> **Brief**: Word for word, restate each entry that appears below.

Collection entries
=== Section Start ===

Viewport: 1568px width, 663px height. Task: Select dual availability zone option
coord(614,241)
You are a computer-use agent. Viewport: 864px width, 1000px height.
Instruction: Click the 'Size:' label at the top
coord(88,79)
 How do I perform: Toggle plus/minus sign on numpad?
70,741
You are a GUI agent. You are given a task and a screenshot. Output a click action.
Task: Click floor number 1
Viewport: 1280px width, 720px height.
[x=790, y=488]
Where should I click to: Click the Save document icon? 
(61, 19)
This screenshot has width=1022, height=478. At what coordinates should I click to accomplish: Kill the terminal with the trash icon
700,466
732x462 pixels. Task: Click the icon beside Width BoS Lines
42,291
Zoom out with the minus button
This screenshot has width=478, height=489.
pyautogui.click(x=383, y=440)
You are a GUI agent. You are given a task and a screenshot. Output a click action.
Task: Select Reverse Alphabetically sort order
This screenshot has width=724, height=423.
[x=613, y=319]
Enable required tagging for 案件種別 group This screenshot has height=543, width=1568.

=== Section End ===

> **Result**:
Viewport: 1568px width, 663px height. Task: Select dual availability zone option
coord(614,241)
You are a computer-use agent. Viewport: 864px width, 1000px height.
Instruction: Click the 'Size:' label at the top
coord(88,79)
 How do I perform: Toggle plus/minus sign on numpad?
70,741
You are a GUI agent. You are given a task and a screenshot. Output a click action.
Task: Click floor number 1
Viewport: 1280px width, 720px height.
[x=790, y=488]
Where should I click to: Click the Save document icon? 
(61, 19)
This screenshot has width=1022, height=478. At what coordinates should I click to accomplish: Kill the terminal with the trash icon
700,466
732x462 pixels. Task: Click the icon beside Width BoS Lines
42,291
Zoom out with the minus button
This screenshot has width=478, height=489.
pyautogui.click(x=383, y=440)
You are a GUI agent. You are given a task and a screenshot. Output a click action.
Task: Select Reverse Alphabetically sort order
This screenshot has width=724, height=423.
[x=613, y=319]
Enable required tagging for 案件種別 group This screenshot has height=543, width=1568.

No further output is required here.